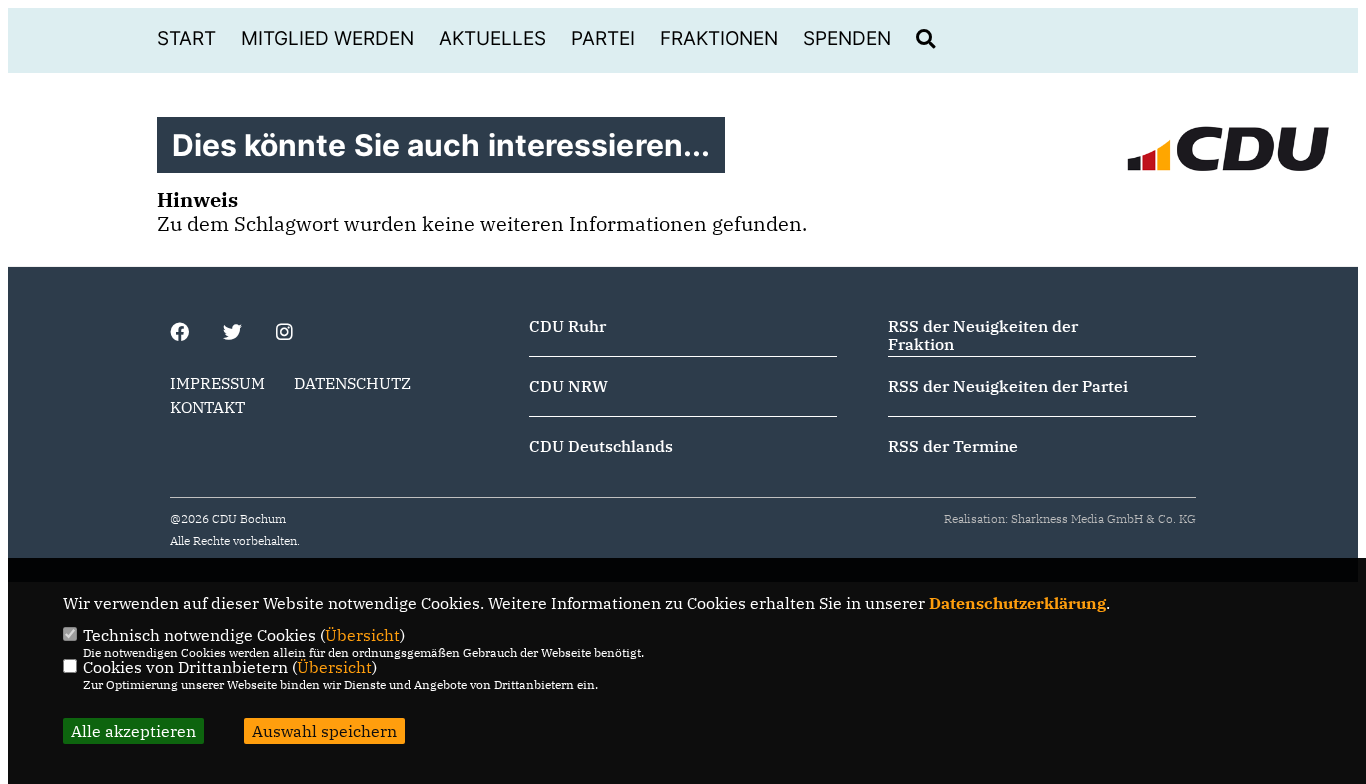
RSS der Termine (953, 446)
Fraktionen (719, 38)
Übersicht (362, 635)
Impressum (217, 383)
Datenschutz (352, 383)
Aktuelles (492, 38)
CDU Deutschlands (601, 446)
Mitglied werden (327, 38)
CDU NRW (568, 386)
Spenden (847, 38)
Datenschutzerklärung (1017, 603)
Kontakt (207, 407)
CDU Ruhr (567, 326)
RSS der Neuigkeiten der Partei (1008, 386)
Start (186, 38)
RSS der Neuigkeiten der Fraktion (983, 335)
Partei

----

[What needs to be done] Write down how many lines in the data contain "Neuigkeiten". Add nothing else.

[Result of this task] 2